Let $u,v$ parametrise the surface $S$ where $F(x,y,z) = 0$ on $S$. Then we can write $F(S(u,v)) = 0$. What happens when we take derivatives with respect to $u$ and $v$?

(Hint: apply chain rule)

Edit: Taking partial derivatives of $F$ over the surface with respect to, for example, u, gives $\frac{\partial F(S(u,v))}{\partial u} = \frac{\partial F}{\partial x_i} \frac{\partial x_i}{\partial u}$. $\frac{\partial F}{\partial x_i} = \nabla F$, and since this derivative is along the curve, $\frac{\partial x_i}{\partial u} = \frac{\partial S}{\partial u} $. So we're left with $\frac{\partial F(S(u,v))}{\partial u} =\nabla F \bullet \frac{\partial S}{\partial u} $.

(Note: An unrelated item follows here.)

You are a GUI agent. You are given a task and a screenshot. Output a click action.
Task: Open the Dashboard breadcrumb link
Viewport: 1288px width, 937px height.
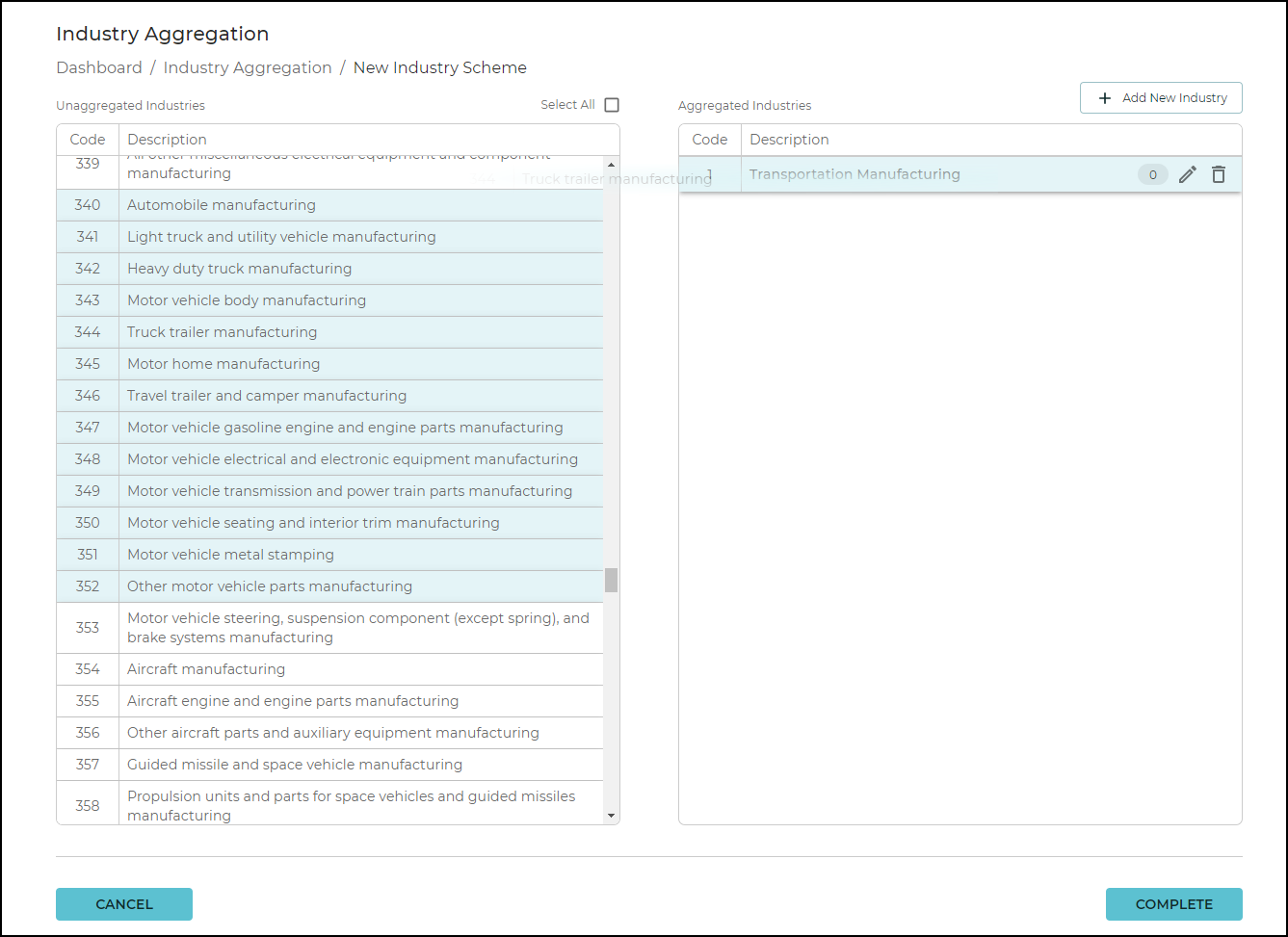[x=99, y=67]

But since this is along the surface, the left hand side is zero (since changing u keeps us on the surface, so $F$ doesn't change.) so $\nabla F$ is normal to $\frac{\partial S}{\partial u}$. Similarly for $\frac{\partial S}{\partial v}$. But the partial derivatives are the two tangent vectors that span the plane normal to the surface, so $\nabla F$ mus be normal to the plane!

Note that this result is true for $F(x,y,z) = c$ on a surface for any constant $c$, not just $0$.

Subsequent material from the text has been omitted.